SET TASK A ▸ Please transcribe the passage of the article on working parents from "Others say that" to "aspirational modern world.".
SET TASK B ▸ Go on with the article on working parents, starting after its final sentence.

— Start SOURCE DOCUMENT —

Life for working parents is a strain. Many spend their days in what seems like a constant whirl, trying to hold up their end at work while keeping house and shuttling active kids to music lessons and sports events. There just isn't enough time to do it all.
Book shelves and magazine racks are crammed with advice about how to handle all this, from simplifying life (easier said than done), to having it all (a recipe for dissatisfaction). Some say that fathers should pull more of their weight at home and take some of the pressure off stressed-out working mothers. That's a fine idea, but even in households where the load is shared more or less evenly between husband and wife -- a growing number -- there's often more than two working people can handle.
Others say that governments and employers should do more to help, increasing daycare funding and allowing staff to work more flexible hours. That would be nice, too, but probably of only marginal help in the end. Even the most flexible employers want their people to do a good job, just as most employees want to be useful workers. And how much real difference will the Conservative government's $100-a-month child-care allowance make in the lives of most parents?
Still others say parents should be less ambitious for their children and have them cut back on their extra activities. But modern parents want to give their kids all the advantages and life skills that they can, not a bad thing, surely, and unlikely to change in our competitive, aspirational modern world.

— End SOURCE DOCUMENT —
— Start ENTRIES SHOWN —

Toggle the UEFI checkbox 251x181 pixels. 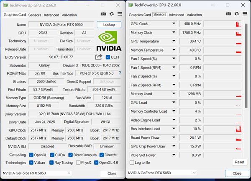coord(108,57)
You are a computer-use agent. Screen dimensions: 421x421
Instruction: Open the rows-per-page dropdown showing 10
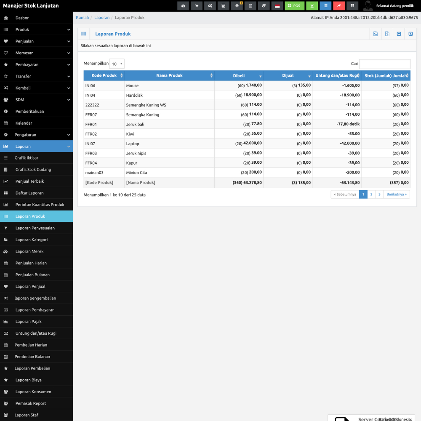click(x=117, y=64)
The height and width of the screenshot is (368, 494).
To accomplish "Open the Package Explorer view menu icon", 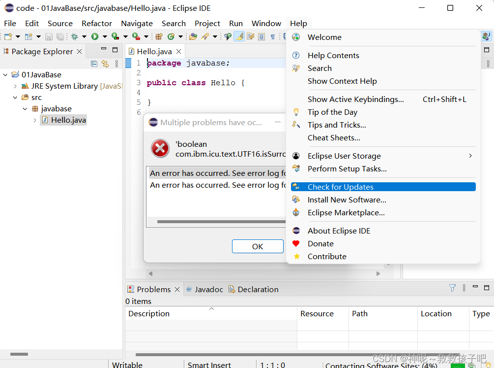I will [116, 63].
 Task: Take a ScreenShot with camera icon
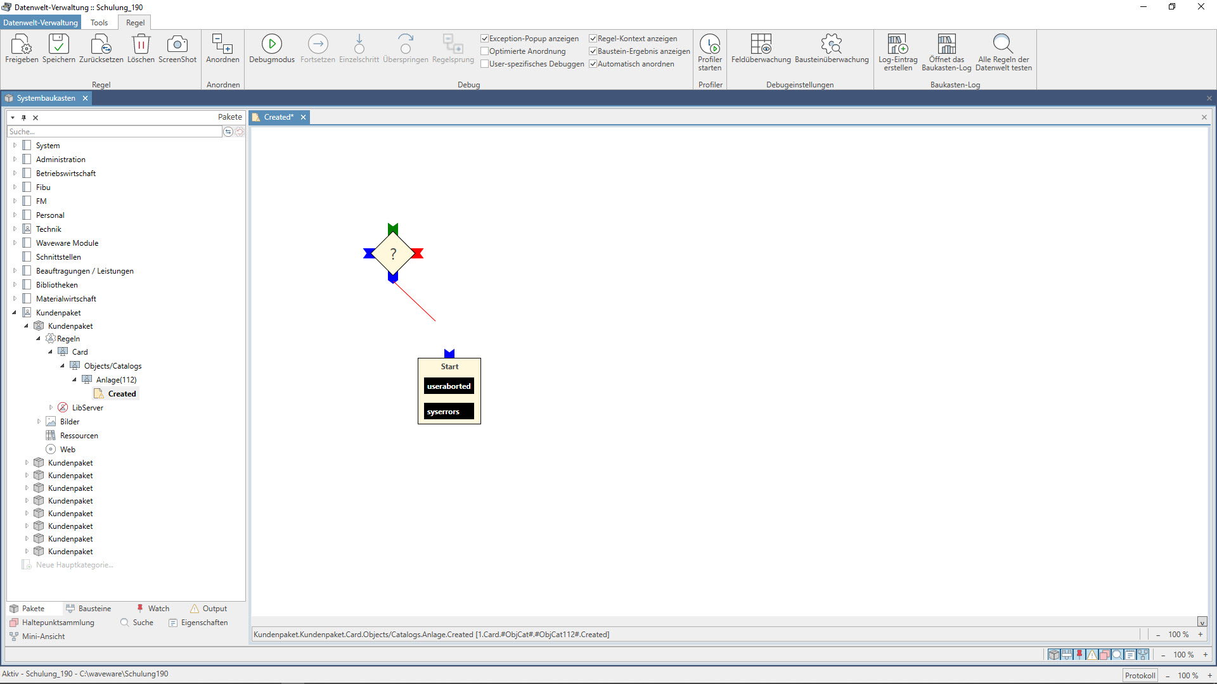point(177,45)
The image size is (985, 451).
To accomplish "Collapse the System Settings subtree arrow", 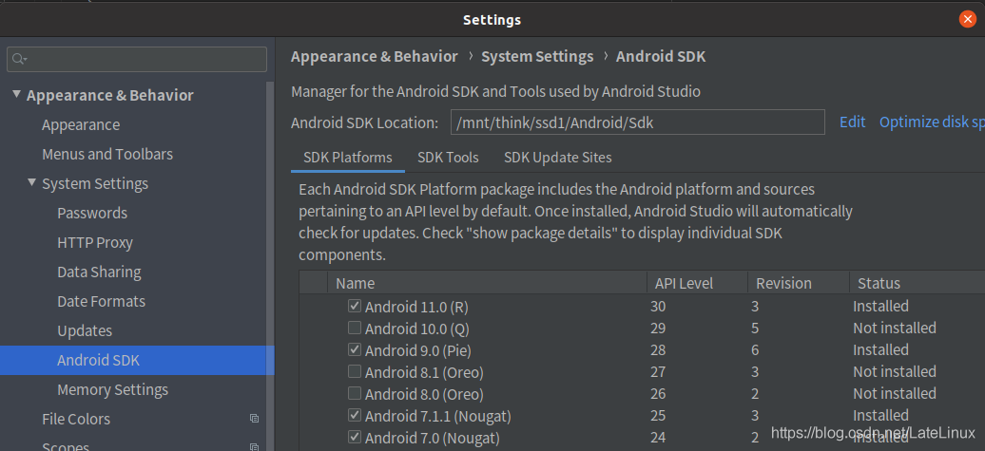I will click(x=31, y=183).
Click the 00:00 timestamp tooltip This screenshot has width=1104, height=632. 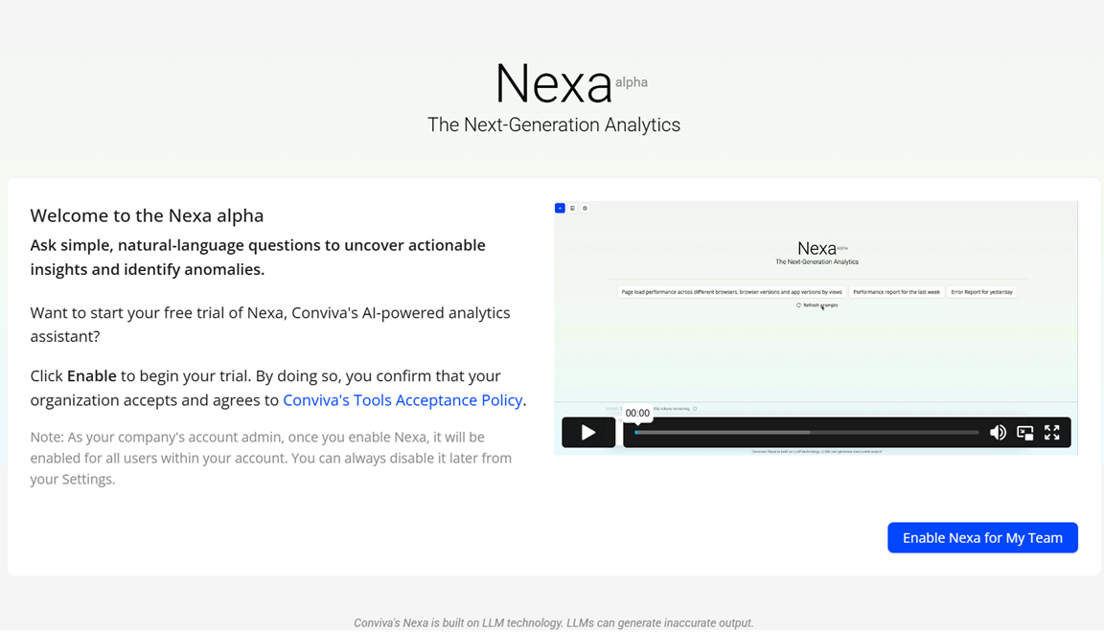tap(637, 413)
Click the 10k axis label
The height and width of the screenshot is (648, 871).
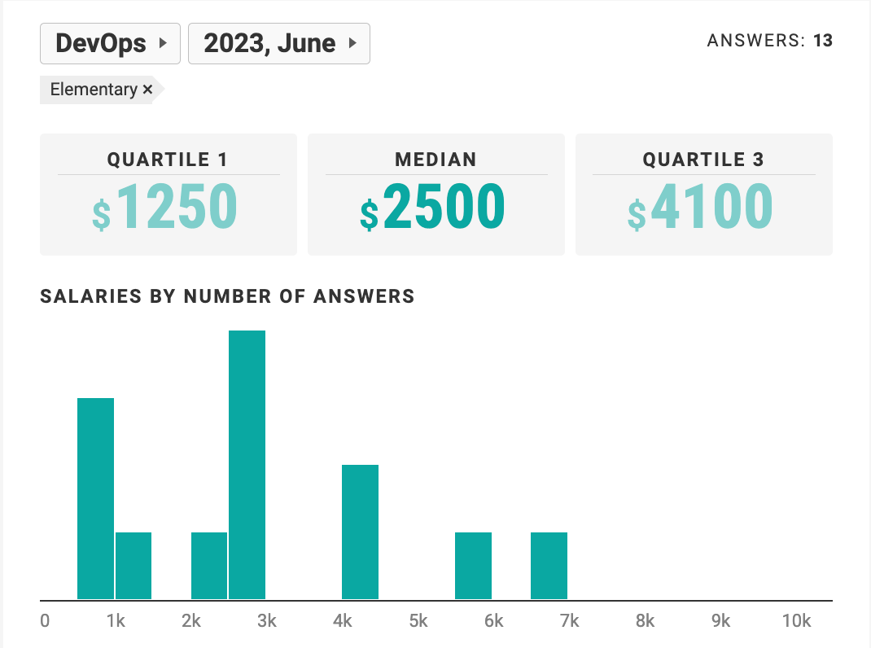(797, 620)
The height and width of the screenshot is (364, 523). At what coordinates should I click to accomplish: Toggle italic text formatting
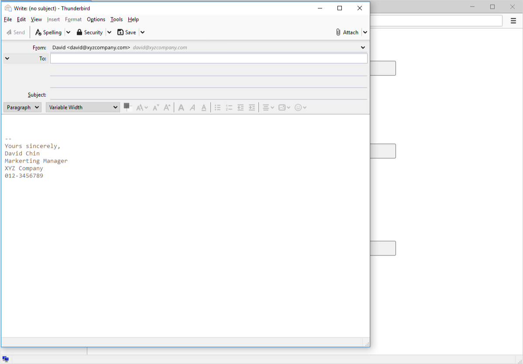click(193, 108)
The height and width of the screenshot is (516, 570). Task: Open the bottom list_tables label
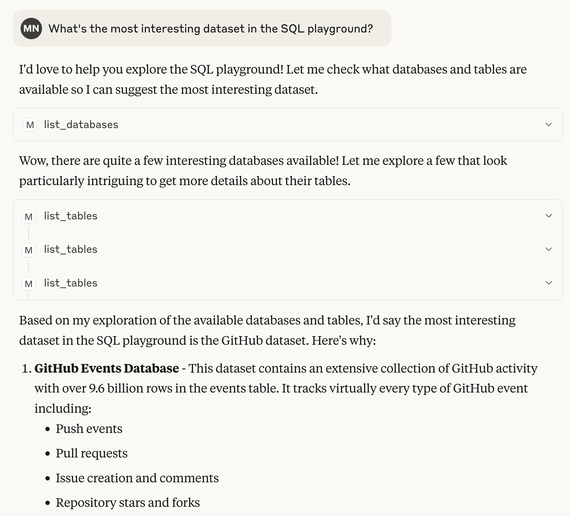[x=71, y=283]
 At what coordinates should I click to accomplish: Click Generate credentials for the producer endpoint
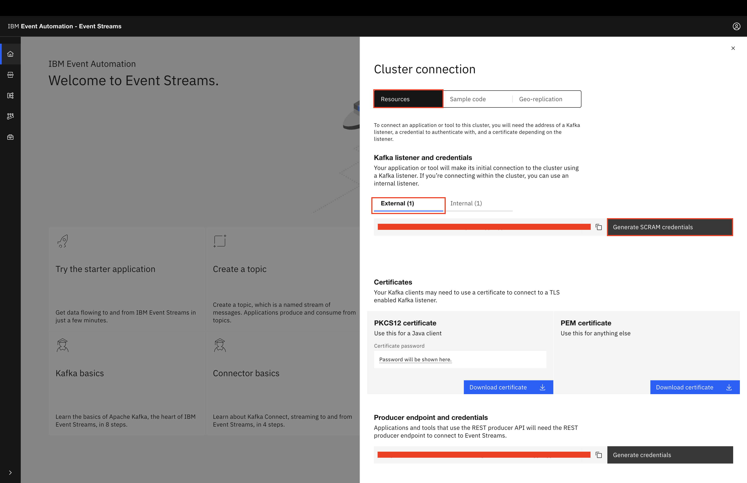670,455
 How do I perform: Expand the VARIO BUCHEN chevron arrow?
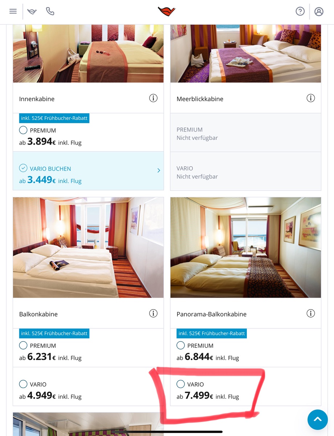159,170
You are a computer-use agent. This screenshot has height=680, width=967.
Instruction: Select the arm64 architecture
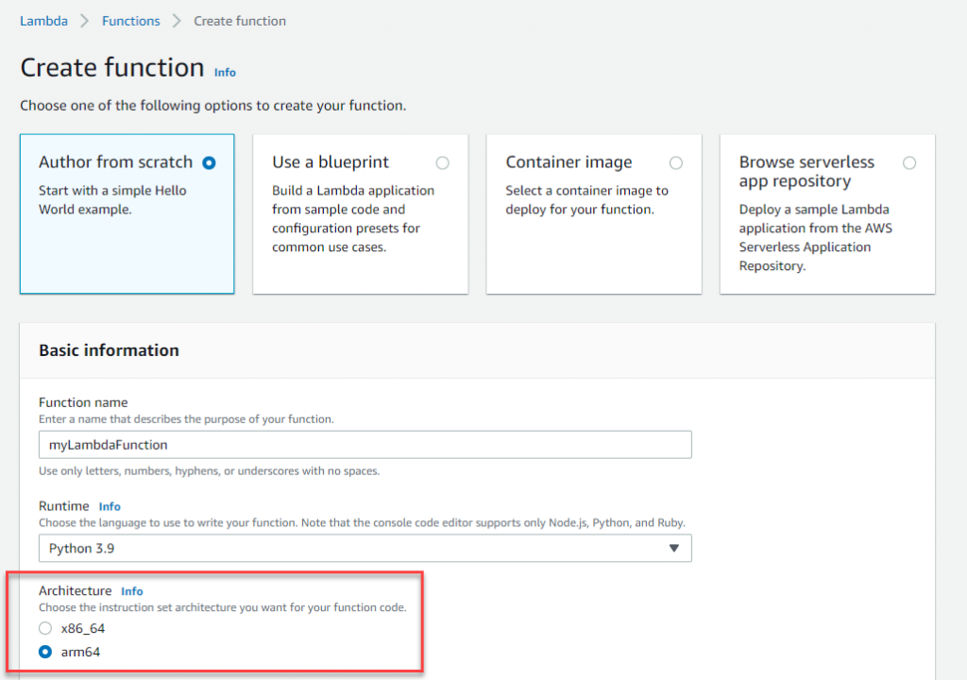pyautogui.click(x=44, y=652)
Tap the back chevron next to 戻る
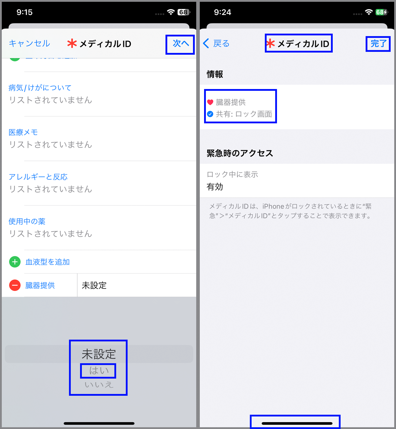 click(x=206, y=44)
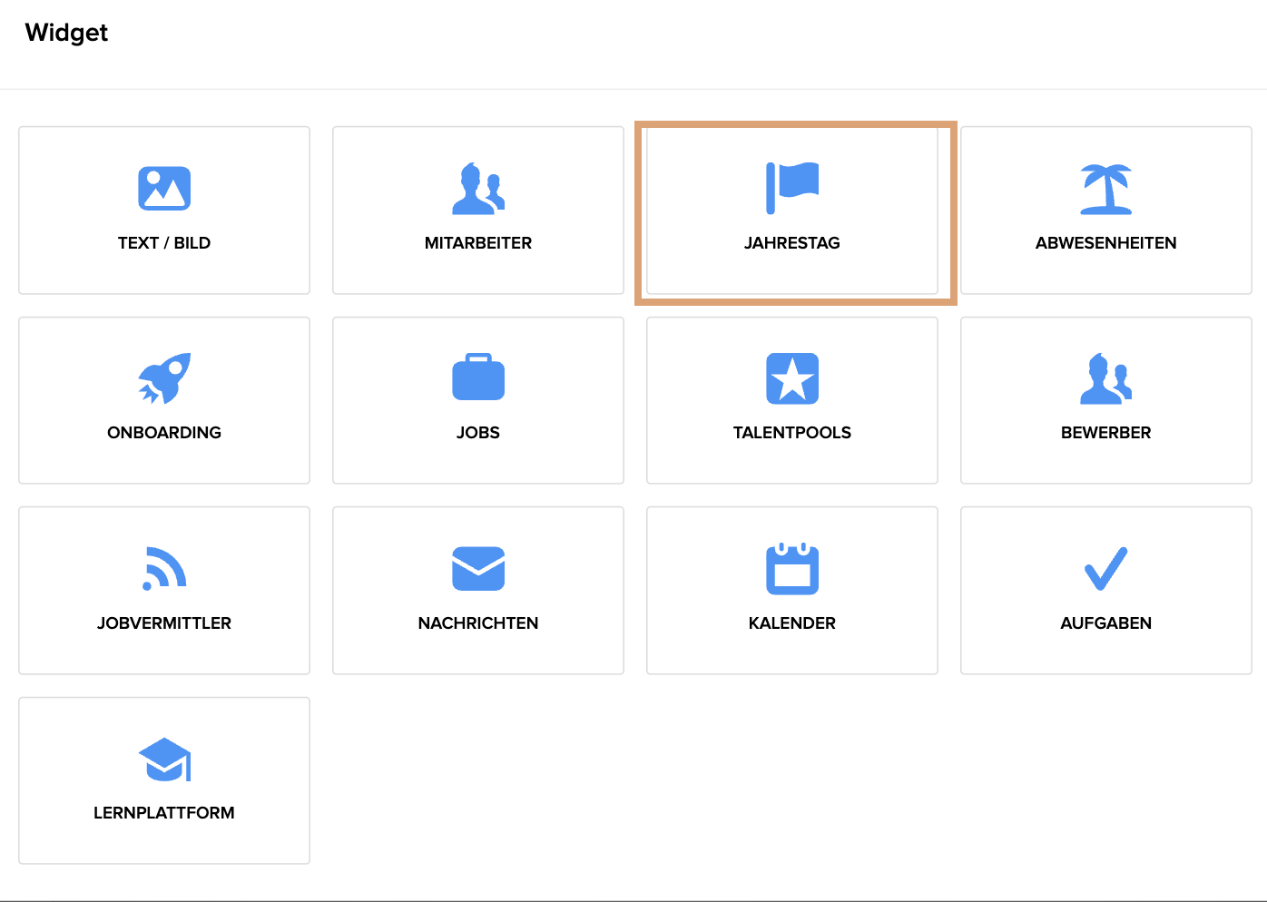Click the ONBOARDING tile label
The image size is (1267, 902).
click(x=164, y=433)
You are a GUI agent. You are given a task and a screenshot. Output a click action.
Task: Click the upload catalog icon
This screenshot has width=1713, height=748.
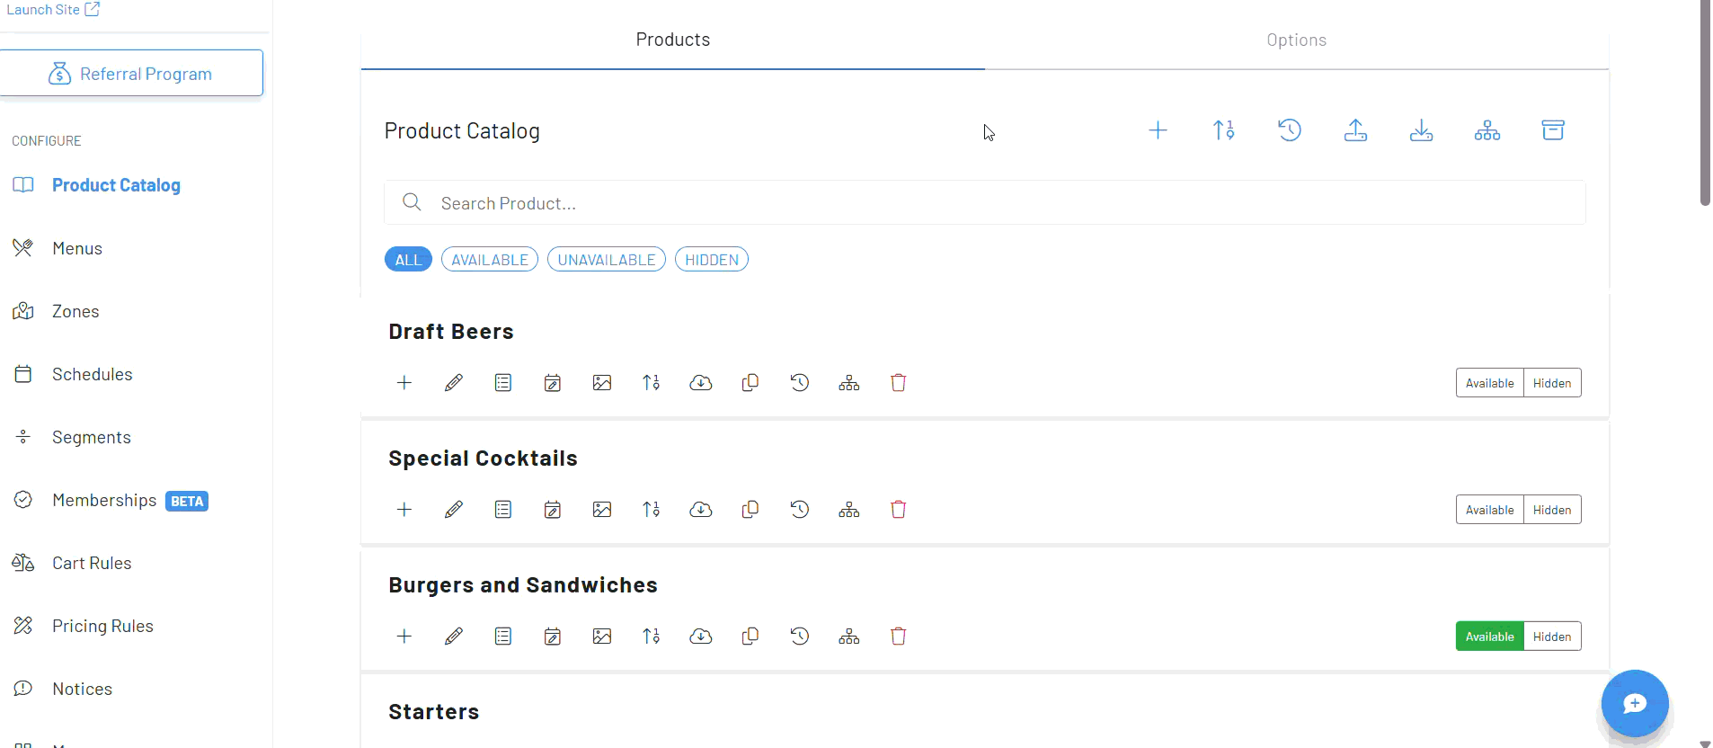click(x=1355, y=130)
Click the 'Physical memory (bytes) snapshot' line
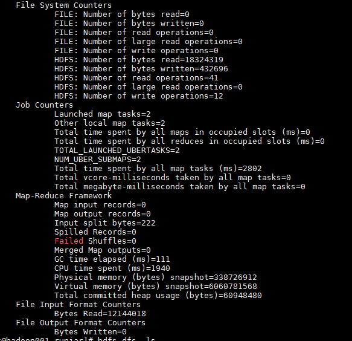Image resolution: width=352 pixels, height=341 pixels. (x=155, y=278)
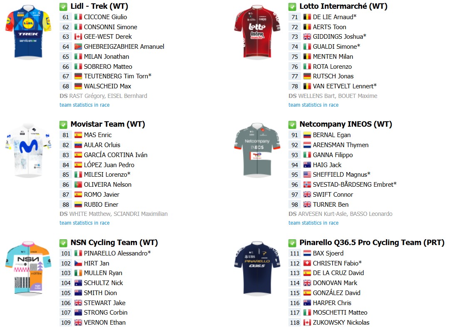Open the Lotto Intermarché (WT) team page
Viewport: 450px width, 328px height.
(x=343, y=6)
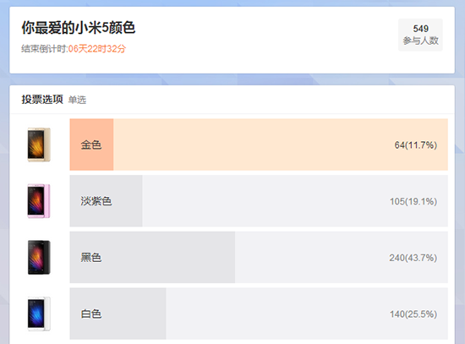
Task: Click the 结束倒计时 label text
Action: tap(44, 49)
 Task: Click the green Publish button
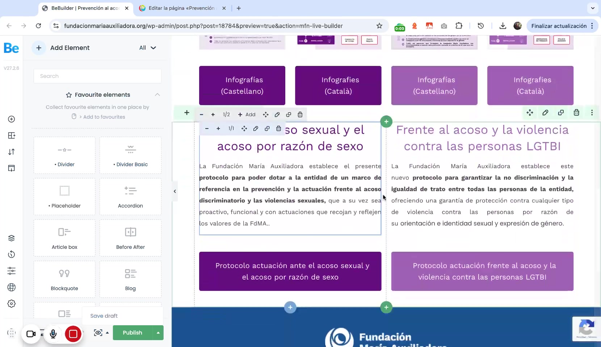133,333
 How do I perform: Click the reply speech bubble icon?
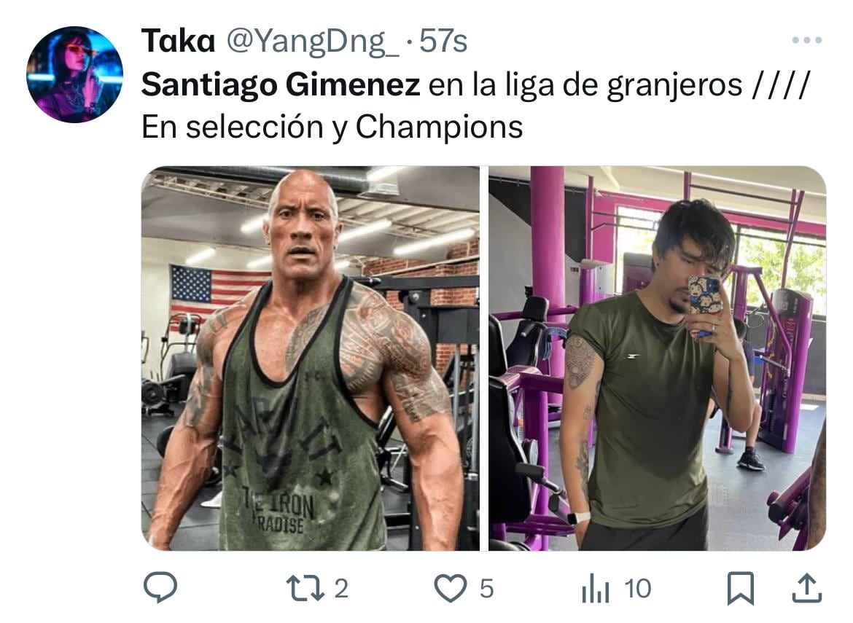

— End ENTRIES SHOWN —

EXERCISE RESPONSE A ▸
Others say that governments and employers should do more to help, increasing daycare funding and allowing staff to work more flexible hours. That would be nice, too, but probably of only marginal help in the end. Even the most flexible employers want their people to do a good job, just as most employees want to be useful workers. And how much real difference will the Conservative government's $100-a-month child-care allowance make in the lives of most parents?
Still others say parents should be less ambitious for their children and have them cut back on their extra activities. But modern parents want to give their kids all the advantages and life skills that they can, not a bad thing, surely, and unlikely to change in our competitive, aspirational modern world.

EXERCISE RESPONSE B ▸
Amid all these proposals for lightening the load on working parents, one has been overlooked: Put the children to work. In many Canadian families, children contribute next to nothing to the operation of the household. If the stories couples tell each other around the dinner table or barbecue are true, modern parents struggle to persuade their children just to maintain themselves, much less to help out around the house.
Getting a son to take out the garbage once a week is considered a triumph. Most parents are content if their kids occasionally tidy their rooms.
There is no reason this has to be so. Leaving out infants and toddlers, most children are perfectly capable of setting and clearing tables, doing dishes and folding laundry. As they get older, they can cut and water grass, make meals, do laundry and vacuum floors. It wasn't very long ago that children were expected to be full, working members of the household enterprise. Daughters were taught early to cook, sew, knit, launder and care for younger children, often serving as little mothers to their siblings. Sons were expected to help with "manly" outdoor chores. Today nothing is expected. Children in many households are essentially parasites, living off the labour of their exhausted parents.
That's not really the children's fault. Kids of whom nothing is demanded will do nothing. By indulging their children, many parents have become valets to their offspring. Even when they move out of childhood into adolescence and should be doing their own laundry and frying their own breakfast eggs, many kids act as virtual guests in their own homes -- and unhelpful guests at that.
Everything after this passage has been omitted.